Figure 3. Therapeutic approaches targeting cellular senescence.

To prevent the deleterious effects of cellular senescence, four different strategies can be potentially implemented. The inhibition of pro‐survival pathways by the use of apoptosis‐inducing drugs is a leading approach. First and second generation of inhibitors of the BCL‐2 cell death regulator family of proteins can induce selective apoptosis of senescent cells. Targeting senescence metabolism through glycolysis blockade and attenuation of ATM, HDAC, FOXO4 activities as well as the PI3K cascade have also been reported as effective approaches. A second strategy is the activation of the immune system against senescent cells to stimulate their clearance. Enhancing the cytotoxic activity of NK against senescent cells, and manipulating the humoral innate immunity with the use of antibodies against receptors, such as DPP4 and vimentin, are proposed attractive strategies. Thirdly, manipulation of the SASP without compromising the cell cycle arrest of senescent cells has also proven beneficial in particular settings.
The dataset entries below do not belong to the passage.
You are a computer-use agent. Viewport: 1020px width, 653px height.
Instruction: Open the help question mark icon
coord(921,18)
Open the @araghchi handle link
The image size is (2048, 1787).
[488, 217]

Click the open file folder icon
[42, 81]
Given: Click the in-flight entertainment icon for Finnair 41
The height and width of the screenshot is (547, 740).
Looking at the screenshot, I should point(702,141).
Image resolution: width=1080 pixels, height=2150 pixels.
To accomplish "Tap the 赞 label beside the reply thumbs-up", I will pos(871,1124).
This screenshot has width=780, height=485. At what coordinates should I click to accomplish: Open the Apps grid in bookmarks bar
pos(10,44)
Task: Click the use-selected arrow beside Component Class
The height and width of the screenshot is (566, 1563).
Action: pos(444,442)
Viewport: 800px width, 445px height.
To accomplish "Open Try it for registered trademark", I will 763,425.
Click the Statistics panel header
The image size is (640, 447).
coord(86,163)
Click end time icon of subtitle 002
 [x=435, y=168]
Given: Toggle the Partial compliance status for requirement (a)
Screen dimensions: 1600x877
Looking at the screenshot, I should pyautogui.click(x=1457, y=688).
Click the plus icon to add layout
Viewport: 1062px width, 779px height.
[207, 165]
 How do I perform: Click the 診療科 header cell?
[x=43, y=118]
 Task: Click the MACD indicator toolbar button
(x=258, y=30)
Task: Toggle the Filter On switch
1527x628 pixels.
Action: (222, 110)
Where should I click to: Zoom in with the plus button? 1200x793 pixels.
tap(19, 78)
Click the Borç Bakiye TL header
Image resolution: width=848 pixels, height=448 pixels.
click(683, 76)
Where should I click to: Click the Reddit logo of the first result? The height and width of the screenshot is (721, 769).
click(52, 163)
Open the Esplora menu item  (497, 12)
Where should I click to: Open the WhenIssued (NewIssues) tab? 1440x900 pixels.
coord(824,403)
A large number of molecules can interfere with NF‐κB and C/EBPβ transcriptional activities or their upstream regulators, dampening the expression of SASP factors, such as IL‐1, IL‐6 and IL‐8, and thus reducing the senescence‐derived inflammatory milieu. Lastly, genetic and epigenetic manipulation of cells, including the induction of reprogramming, have been proposed as a means of bypassing or reverting the state of cellular senescence, although these approaches should be taken with caution given the potential risk of cancer initiation. BCL‐2, B‐cell lymphoma 2; CAR, chimeric antigen receptor; GzmB, granzyme B; HDAC, histone deacetylase; HSP90, heat shock protein 90; i4F, inducible four Yamanaka factors; LSD1, lysine‐specific histone demethylase 1A; MICA, MHC class I polypeptide‐related sequence A; NK, natural killer; TERT, telomerase reverse transcriptase.